- **Objective 1**:
Reproduce everything in the Ariel article from "Researchers suggest that" down to "far more elliptical.".
- **Objective 2**:
In the Ariel article, what orbital eccentricity does the modeling point to?

BEGIN Given text

Another moon in our solar system may have an ocean up to 100 miles deep

A recent study concludes that Uranus’s moon Ariel likely carried a deep, hidden ocean, and that its orbit once stretched enough to split the surface.

The analysis ties a pattern of fractures and smooth plains to water under ice and to orbital tugging that loaded the crust until it failed.

The modeling points to an orbital eccentricity near 0.04 and a water layer close to 100 miles deep. That combination can apply enough stress to break ice and resurface parts of the moon within geologically recent time.

Ariel’s ocean beneath an icy shell

Voyager 2 images show a world of intersecting valleys and long chasms that cut through older craters. These cuts are grabens, blocks of crust that drop down between parallel faults.

The smoother plains nearby likely formed through cryovolcanism, where slurries of water and other volatiles erupted and spread across low areas.

The mix of very old and very young terrain hints at a long, stop and start geologic history. Only the southern hemisphere has been imaged in detail, so the full global pattern remains incomplete.

A value of eccentricity near 0.04 means Ariel’s orbit was modestly off a circle. That small offset can greatly increase how much the moon flexes during each trip around Uranus.

When the researchers matched stress maps to the orientations of faults and ridges, the predicted hotspots lined up with major fracture belts.

Stresses strong enough to crack ice emerged in regions that look disturbed in the Voyager mosaics.

The same set of runs favored a water layer on the order of 100 miles in thickness beneath a relatively thin ice shell. With ice that thin above liquid, fractures can propagate and reach the surface.

Tides that warm Ariel

Tidal stress is the push and pull caused by changing gravitational forces across a body. As Ariel moved slightly closer and farther during each orbit, the strength of that pull changed with time and location.

Repeated flexing turns orbital energy into internal heat. That heat can melt parts of the interior, thin the ice shell, and keep a subsurface ocean liquid far from sunlight.

If the flexing eases as the orbit circularizes, the water layer can cool and freeze from the top and bottom. That shift can leave behind a fossil pattern of fractures and smooth patches.

When Ariel’s ocean froze

Estimating when Ariel’s ocean existed is difficult because its surface shows both ancient and relatively young regions. The fractures, plains, and cryovolcanic flows overlap in ways that blur the timeline.

Researchers suggest that the most recent resurfacing likely occurred within the past one to two billion years, during a period of strong tidal heating when Ariel’s orbit was far more elliptical.

END Given text
BEGIN Data block

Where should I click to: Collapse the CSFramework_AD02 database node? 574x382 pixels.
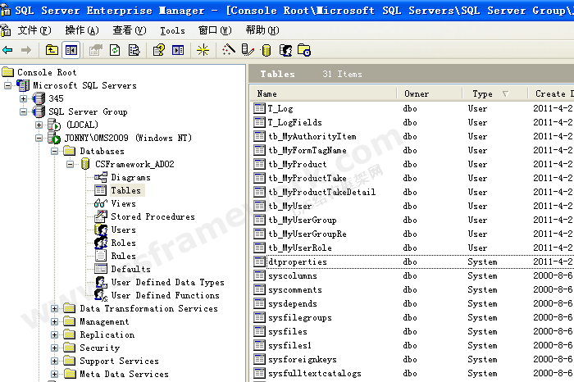[71, 165]
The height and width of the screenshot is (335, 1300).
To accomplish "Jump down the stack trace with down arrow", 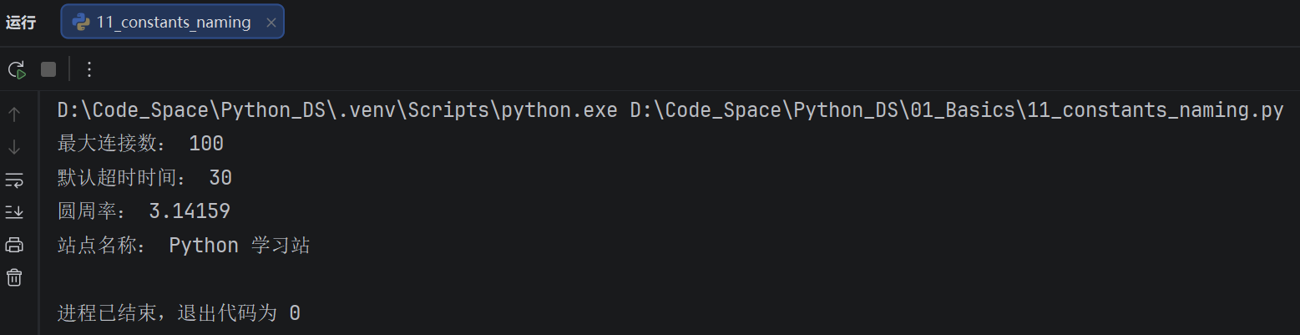I will coord(14,146).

END Data block

- **Problem solution 1**:
Researchers suggest that the most recent resurfacing likely occurred within the past one to two billion years, during a period of strong tidal heating when Ariel’s orbit was far more elliptical.

- **Problem solution 2**:
An eccentricity near 0.04.